Pasó parte de su infancia en África (El
africano es un libro de memorias de la infancia tan bello e intenso
como breve), se educó en Inglaterra y Francia y luego se marchó a la isla
Mauricio (además de la francesa tiene la nacionalidad mauriciana), a la que
había emigrado en el siglo XVIII una rama de su familia.
El gobierno francés lo envió a Tailandia, pero fue expulsado
de allí por denunciar la prostitución infantil. Entonces lo mandaron a trabajar
en el Instituto Francés de América Latina en la ciudad de México. Ese día
cambió su vida. Si su primer contacto fue accidental, quedarse muchos años fue
su elección. Para conocer el país empezó por leer las crónicas de Bernal Díaz
del Castillo y recorrerlo de punta a punta.
«Todavía no acabo de conocer a
México, para mí es un país misterioso que tiene tantas formas, caras, idiomas y
maneras de pensar. Es el país de la aventura total» Vivió algunos años en
Michoacán, aprendió lenguas e historia con la tutela del notable historiador
Luis González y González. Luego se marchó a otros países, pero no deja de
regresar a México, vuelve sigiloso y con el asombro intacto.
Le Clézio es uno más de los escritores franceses que han
venido a México. Una lista intensa más que exhaustiva da cuenta de la
fascinación que un país como un surtidor de culturas puede animar en espíritus
inquietos: André Breton, Antonin Artaud, Benjamin Péret, André Pieyre de
Mandiargues, Serge Gruzinski, Philippe Ollé-Laprune o Jean Meyer (gran amigo de
Le Clézio), también estuvieron o aún están aquí y han escrito sobre este país.
No son pocas las páginas que J. M. G. Le Clézio (así firma)
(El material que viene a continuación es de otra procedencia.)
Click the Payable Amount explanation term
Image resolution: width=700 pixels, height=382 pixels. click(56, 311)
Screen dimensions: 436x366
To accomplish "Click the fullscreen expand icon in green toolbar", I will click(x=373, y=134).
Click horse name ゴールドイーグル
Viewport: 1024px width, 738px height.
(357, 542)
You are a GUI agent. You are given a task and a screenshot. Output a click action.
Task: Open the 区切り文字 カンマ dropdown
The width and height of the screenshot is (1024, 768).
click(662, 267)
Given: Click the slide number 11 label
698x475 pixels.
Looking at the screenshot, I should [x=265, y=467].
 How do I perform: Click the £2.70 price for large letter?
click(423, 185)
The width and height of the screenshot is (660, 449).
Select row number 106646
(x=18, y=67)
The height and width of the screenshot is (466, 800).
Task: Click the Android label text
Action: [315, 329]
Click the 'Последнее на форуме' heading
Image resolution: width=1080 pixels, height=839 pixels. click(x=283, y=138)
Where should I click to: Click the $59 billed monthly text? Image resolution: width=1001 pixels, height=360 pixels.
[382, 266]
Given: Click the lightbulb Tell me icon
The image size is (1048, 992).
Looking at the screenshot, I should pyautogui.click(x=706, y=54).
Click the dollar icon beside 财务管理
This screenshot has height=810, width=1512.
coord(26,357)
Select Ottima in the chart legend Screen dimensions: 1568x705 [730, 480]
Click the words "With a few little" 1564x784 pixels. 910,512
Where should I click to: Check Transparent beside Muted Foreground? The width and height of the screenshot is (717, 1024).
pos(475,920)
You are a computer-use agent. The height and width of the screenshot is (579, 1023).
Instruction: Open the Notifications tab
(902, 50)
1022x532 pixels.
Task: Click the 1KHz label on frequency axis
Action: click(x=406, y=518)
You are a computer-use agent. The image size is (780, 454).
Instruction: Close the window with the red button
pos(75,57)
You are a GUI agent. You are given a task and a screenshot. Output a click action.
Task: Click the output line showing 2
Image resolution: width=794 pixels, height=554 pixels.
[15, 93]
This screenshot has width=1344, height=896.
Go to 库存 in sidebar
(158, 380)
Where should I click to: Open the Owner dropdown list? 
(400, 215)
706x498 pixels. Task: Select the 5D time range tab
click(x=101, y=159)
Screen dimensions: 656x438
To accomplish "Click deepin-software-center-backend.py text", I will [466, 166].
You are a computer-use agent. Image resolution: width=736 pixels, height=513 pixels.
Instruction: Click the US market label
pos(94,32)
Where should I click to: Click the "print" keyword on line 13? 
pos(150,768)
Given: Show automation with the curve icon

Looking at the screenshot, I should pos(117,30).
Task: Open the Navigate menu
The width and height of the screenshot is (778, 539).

ha dedicado a México, la identidad amerindia, las marcadas etapas de nuestra
historia. Dos títulos entre otros: La conquista divina de Michoacán y El
sueño mexicano o el pensamiento interrumpido (Fondo de Cultura Económica), y trabaja en un ensayo sobre tres escritores
fundamentales para él: Sor Juana Inés de la Cruz, Luis González y González y
Juan Rulfo, al que considera el mejor novelista del siglo XX.
Lo veo como a un amigo, y no me refiero a esa palabra con intención amable con que se saluda al turista extranjero, no a la expresión correcta y diplomática, me refiero al que vive y busca disolverse como uno más entre nosotros, al que se interese por nuestra historia.
«No soy un historiador, soy un novelista, no sirvo para otra
cosa», dice, pero conoce bien el vínculo estrecho que hay entre la imaginación
literaria y la verdad histórica: no puede concebir al mundo sin Historia ni
historias, en especial porque los escritores son parte verdadera de la
dimensión humana: no inventan, su tarea es relatar todo lo que han percibido: «El
escritor es un testigo, un contador y, a veces, un mentiroso...
»Al encontrar
la historia en México, hallé una dimensión que no existe en Europa: en México
la historia está viva, se percibe como un elemento vivo y dinámico todos los
días. Ser historiador en México significa algo totalmente diferente a serlo en
Europa: donde la historia es algo distante, es una ciencia. En México, la
historia tiene mucho más que ver con la fe o con el ser profundo de los seres
humanos». Sí, para vernos en un ligero escorzo, al margen de su otra literatura, es necesario leer a Le Clézio.